#### Action item:
Read through the data, and wherever a line holds the word "Postfix", write that line out.

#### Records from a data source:
────────────────────

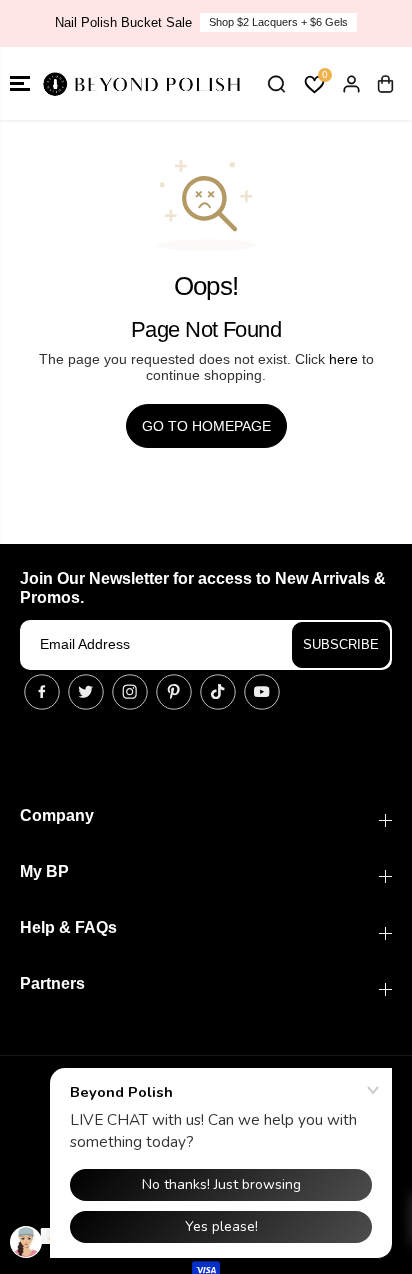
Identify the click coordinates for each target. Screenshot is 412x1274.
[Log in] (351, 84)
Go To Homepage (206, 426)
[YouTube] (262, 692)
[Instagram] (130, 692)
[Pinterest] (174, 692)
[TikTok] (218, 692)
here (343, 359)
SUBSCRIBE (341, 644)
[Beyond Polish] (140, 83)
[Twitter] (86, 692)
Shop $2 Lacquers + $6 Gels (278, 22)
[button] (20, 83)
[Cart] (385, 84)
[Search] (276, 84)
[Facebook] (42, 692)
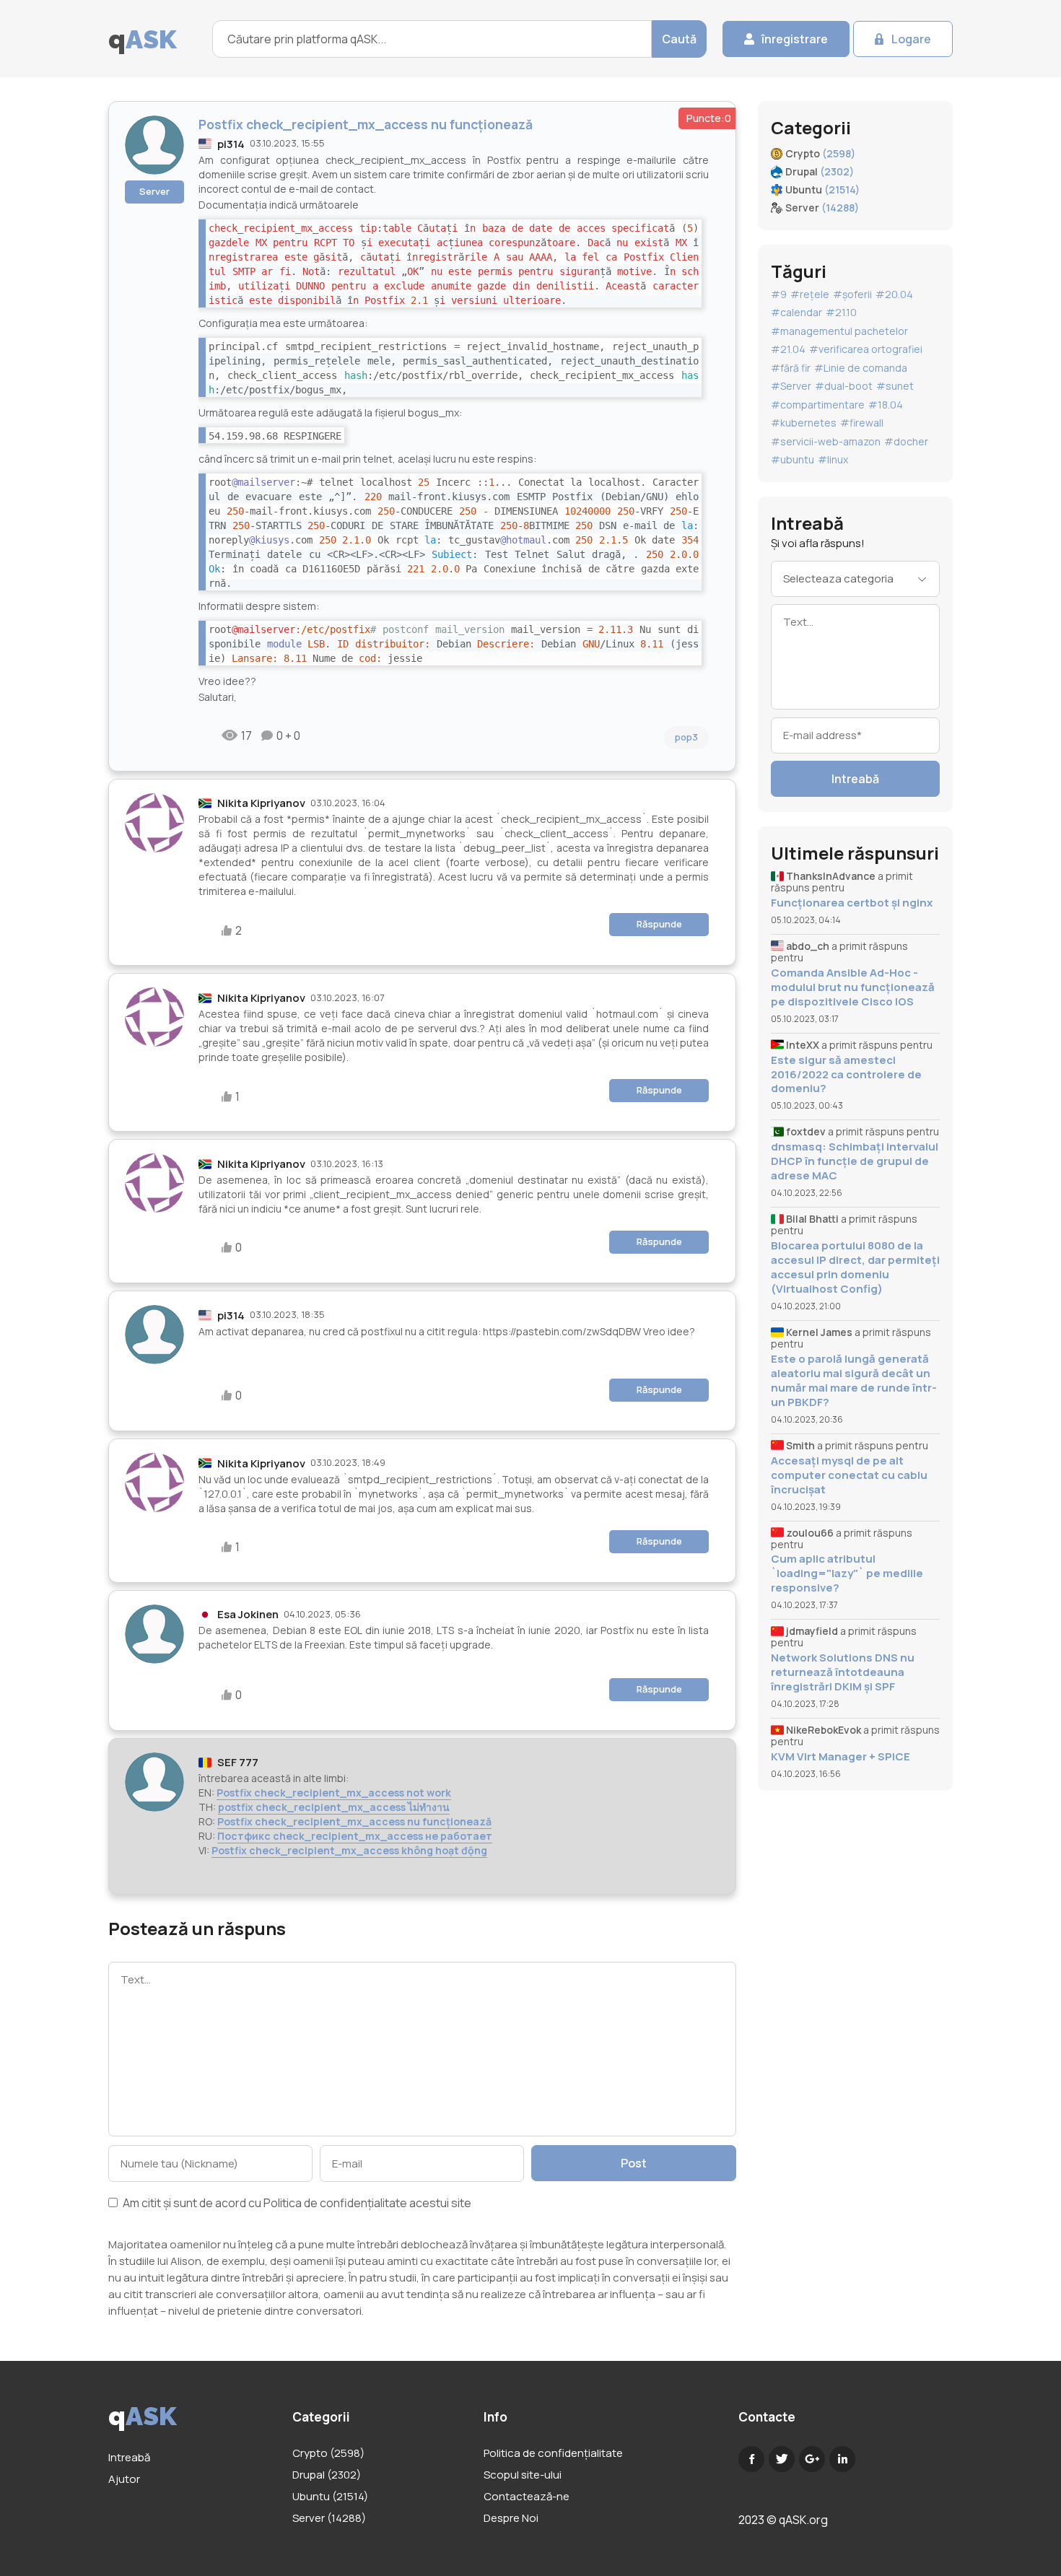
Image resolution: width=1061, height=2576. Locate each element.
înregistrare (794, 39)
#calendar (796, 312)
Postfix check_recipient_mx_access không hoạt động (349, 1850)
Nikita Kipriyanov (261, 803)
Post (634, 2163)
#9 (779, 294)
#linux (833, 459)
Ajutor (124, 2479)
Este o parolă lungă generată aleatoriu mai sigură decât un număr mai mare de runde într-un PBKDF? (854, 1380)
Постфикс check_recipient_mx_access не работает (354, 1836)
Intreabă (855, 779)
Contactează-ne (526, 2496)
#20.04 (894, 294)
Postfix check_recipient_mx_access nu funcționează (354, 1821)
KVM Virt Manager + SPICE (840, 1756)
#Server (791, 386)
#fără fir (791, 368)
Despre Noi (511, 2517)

────────────────────

#### Exercise output:
Postfix check_recipient_mx_access không hoạt động (349, 1850)
Postfix check_recipient_mx_access nu funcționează (354, 1821)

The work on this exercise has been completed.